EXERCISE: Exact copy without images: repeat every entry as written.

INPUT MATERIAL:
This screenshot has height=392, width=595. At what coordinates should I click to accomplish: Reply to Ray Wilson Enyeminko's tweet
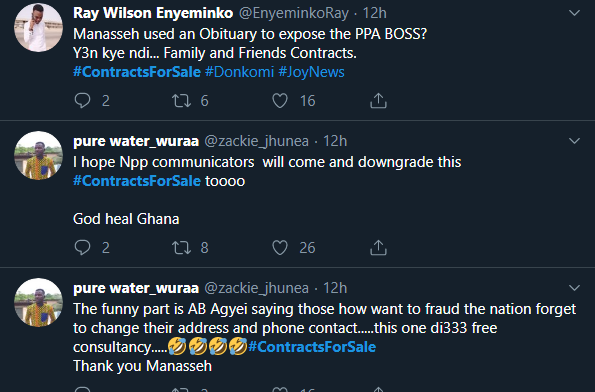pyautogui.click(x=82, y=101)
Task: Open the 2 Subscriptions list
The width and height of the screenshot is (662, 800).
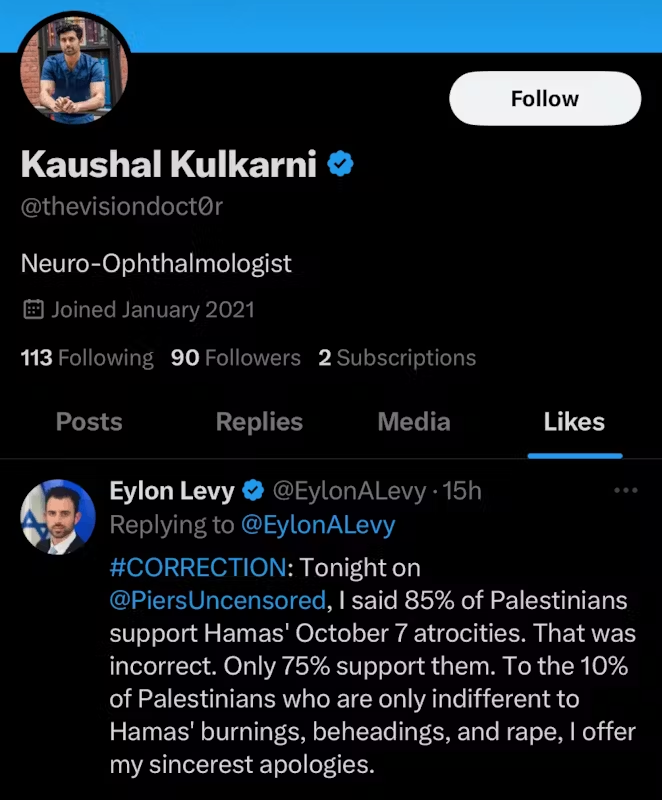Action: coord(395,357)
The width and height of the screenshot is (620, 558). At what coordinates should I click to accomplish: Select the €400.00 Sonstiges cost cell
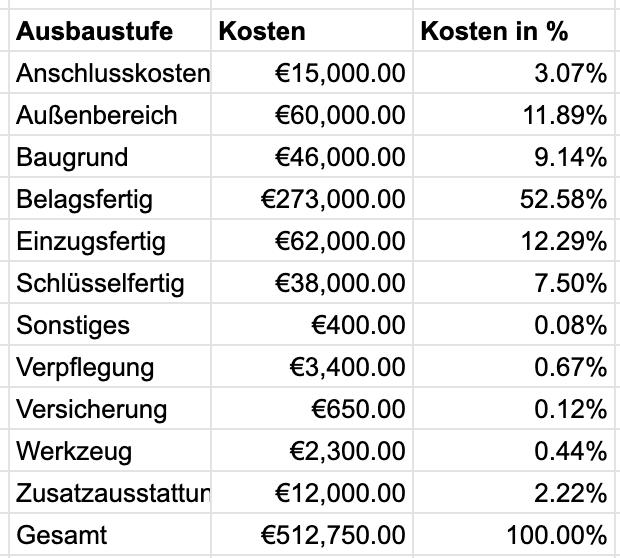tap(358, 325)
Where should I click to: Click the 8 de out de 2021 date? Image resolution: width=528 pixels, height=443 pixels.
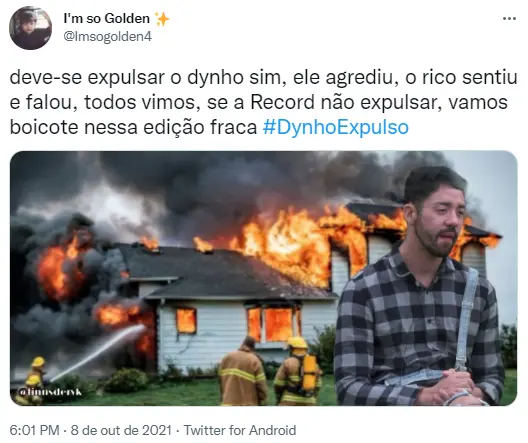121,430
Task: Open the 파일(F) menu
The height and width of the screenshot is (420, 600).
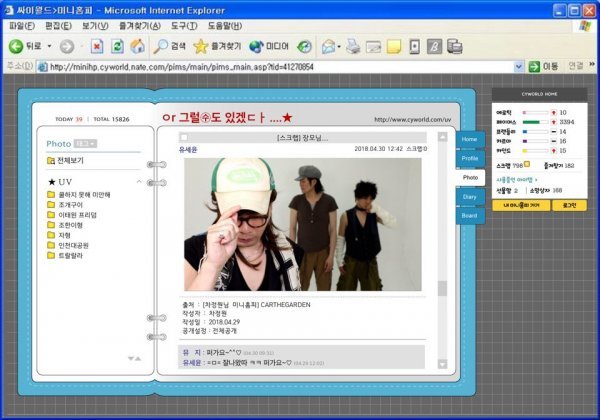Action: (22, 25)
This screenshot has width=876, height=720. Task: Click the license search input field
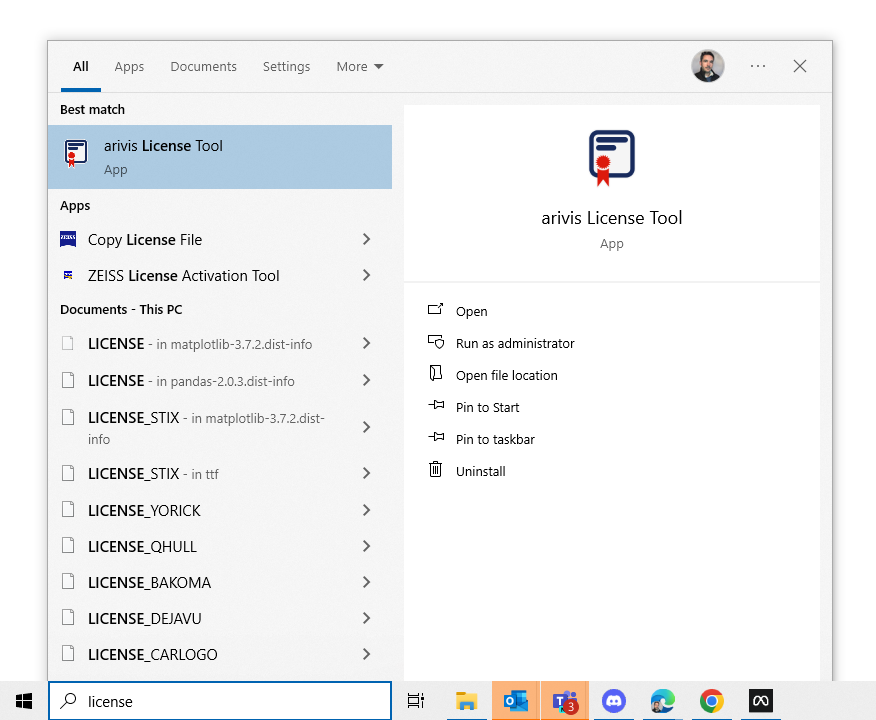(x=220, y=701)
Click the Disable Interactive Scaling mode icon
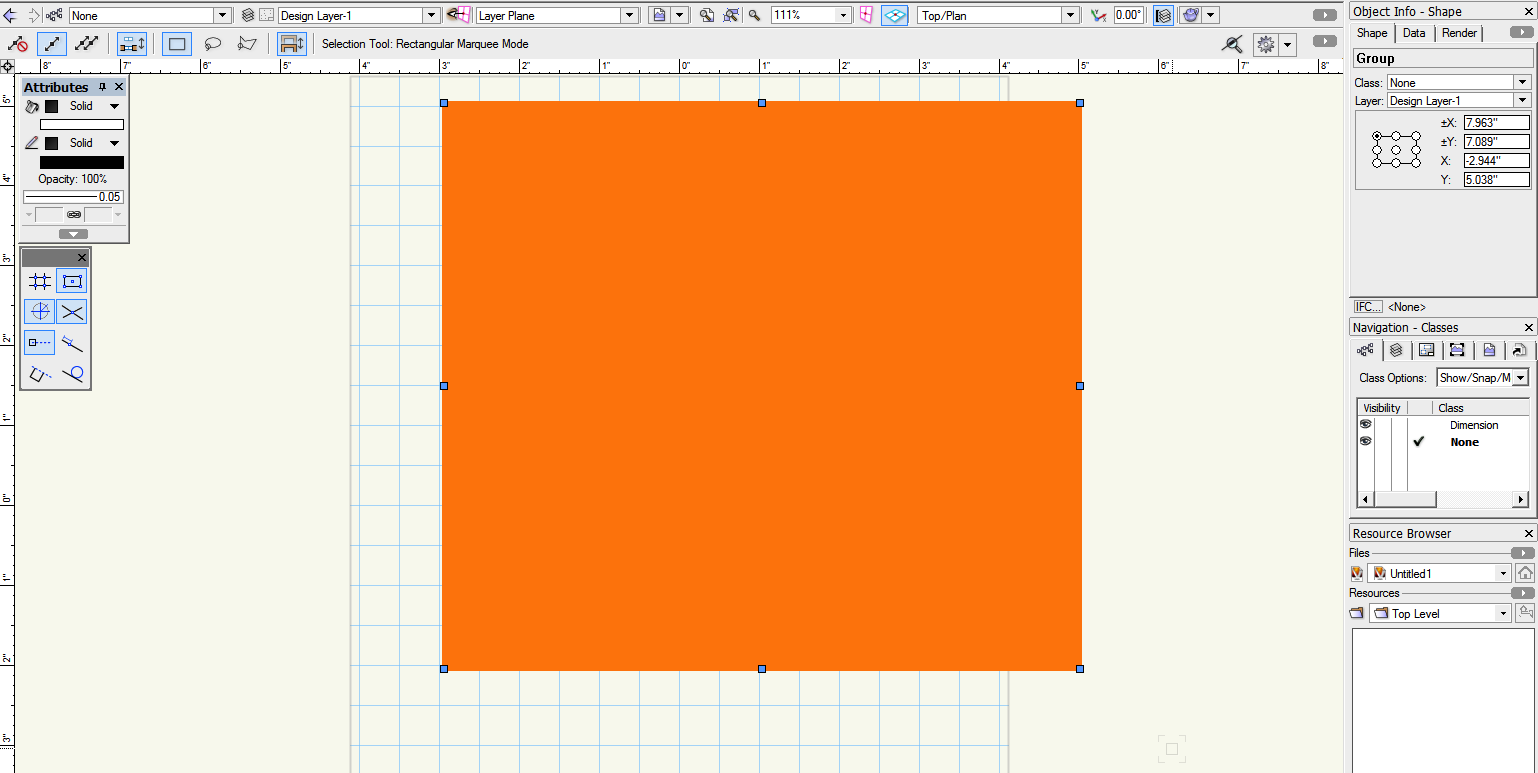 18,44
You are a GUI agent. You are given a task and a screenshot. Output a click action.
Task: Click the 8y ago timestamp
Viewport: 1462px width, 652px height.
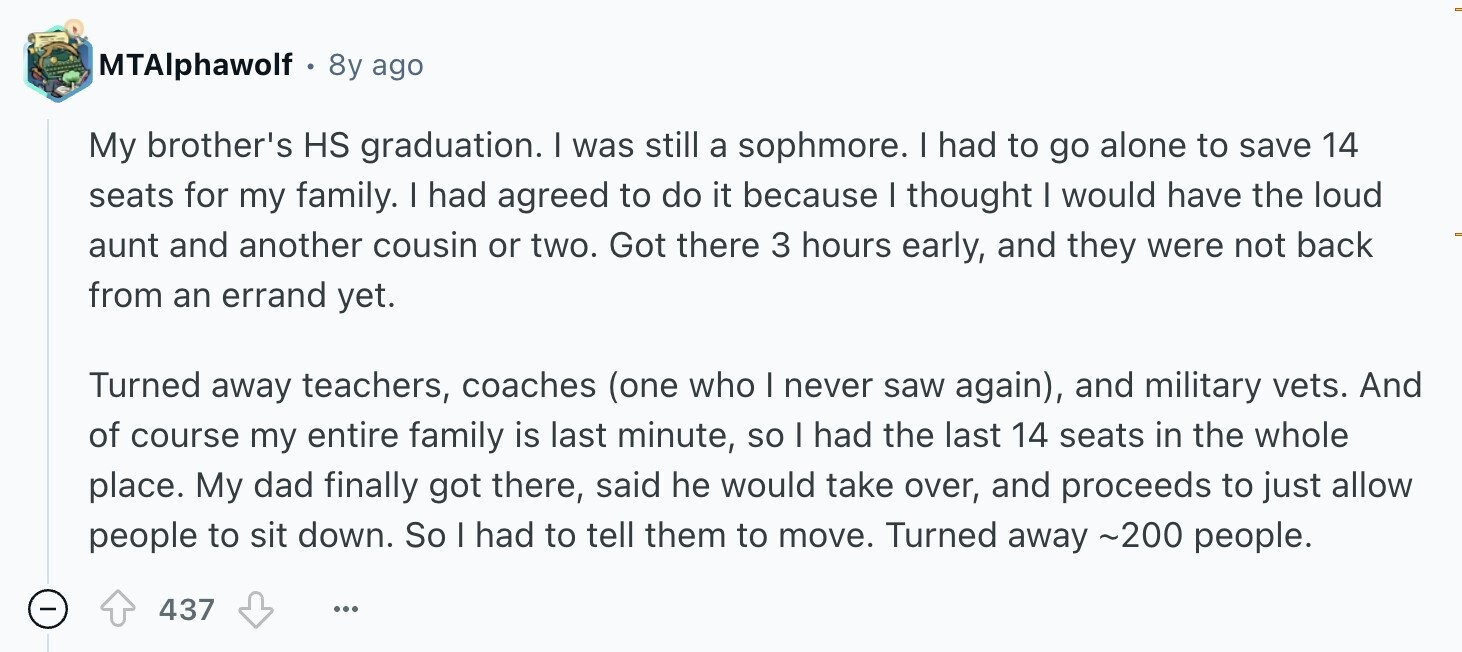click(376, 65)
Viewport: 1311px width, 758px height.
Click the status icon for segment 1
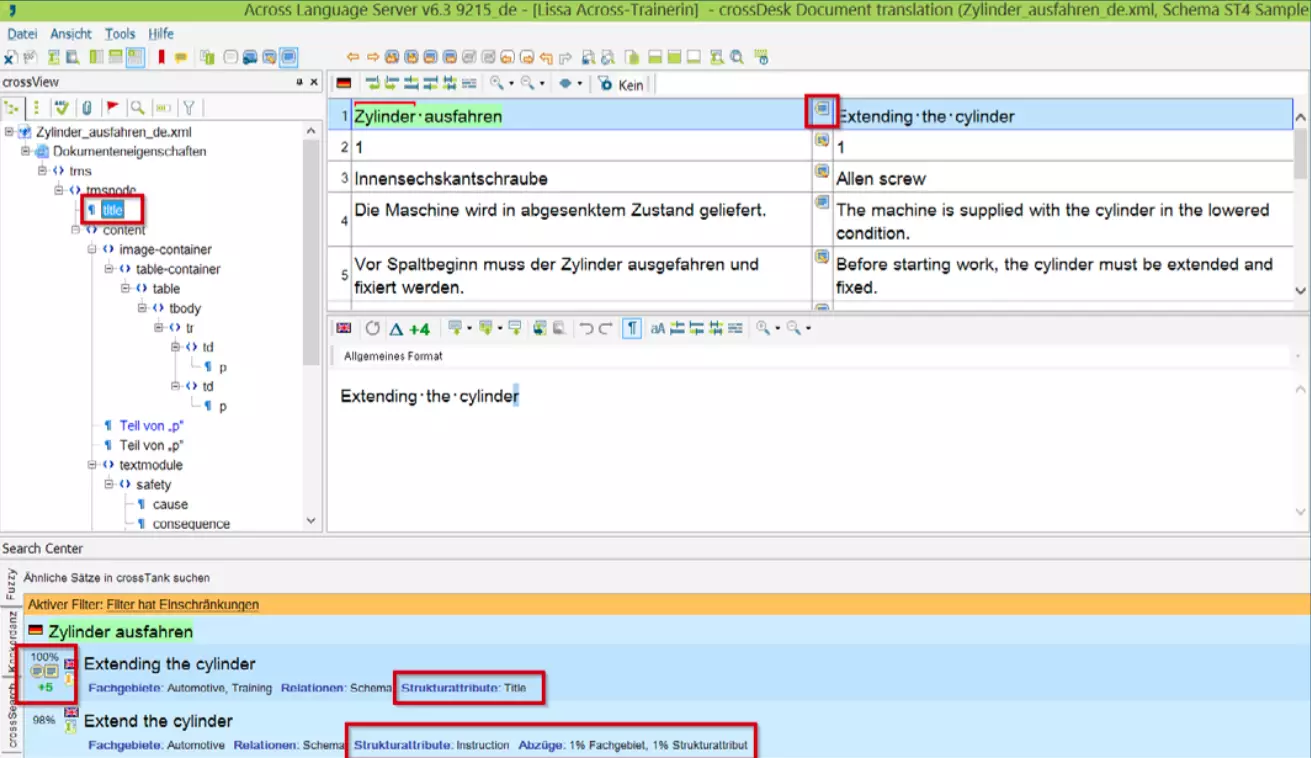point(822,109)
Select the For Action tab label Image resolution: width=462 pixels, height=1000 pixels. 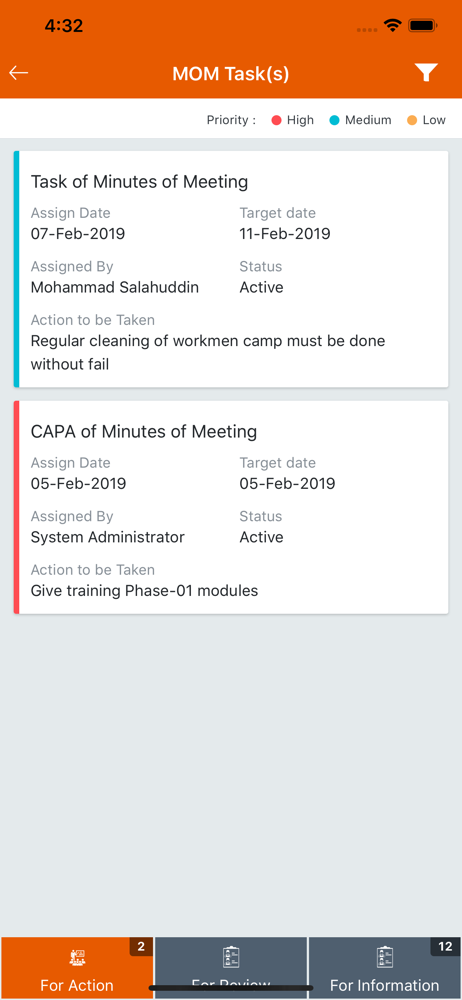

THE COMPLETED TASK:
This screenshot has height=392, width=595. At what coordinates should I click to accomplish: Reply to Ray Wilson Enyeminko's tweet
pyautogui.click(x=82, y=101)
Task: Open the 2 Subscriptions list
The width and height of the screenshot is (662, 800).
Action: coord(395,357)
The width and height of the screenshot is (620, 558). At what coordinates should I click to accomplish: Select the €400.00 Sonstiges cost cell
tap(358, 325)
Where should I click to: Click the 8 de out de 2021 date? Image resolution: width=528 pixels, height=443 pixels.
121,430
Task: Open the 파일(F) menu
The height and width of the screenshot is (420, 600).
Action: (22, 25)
This screenshot has width=876, height=720. Task: Click the license search input field
(x=220, y=701)
Click the Disable Interactive Scaling mode icon
 18,44
You are a GUI agent. You are given a task and a screenshot. Output a click action.
Task: Click the 8y ago timestamp
Viewport: 1462px width, 652px height.
click(376, 65)
Viewport: 1311px width, 758px height.
Click the status icon for segment 1
point(822,109)
Select the For Action tab label Image resolution: width=462 pixels, height=1000 pixels. 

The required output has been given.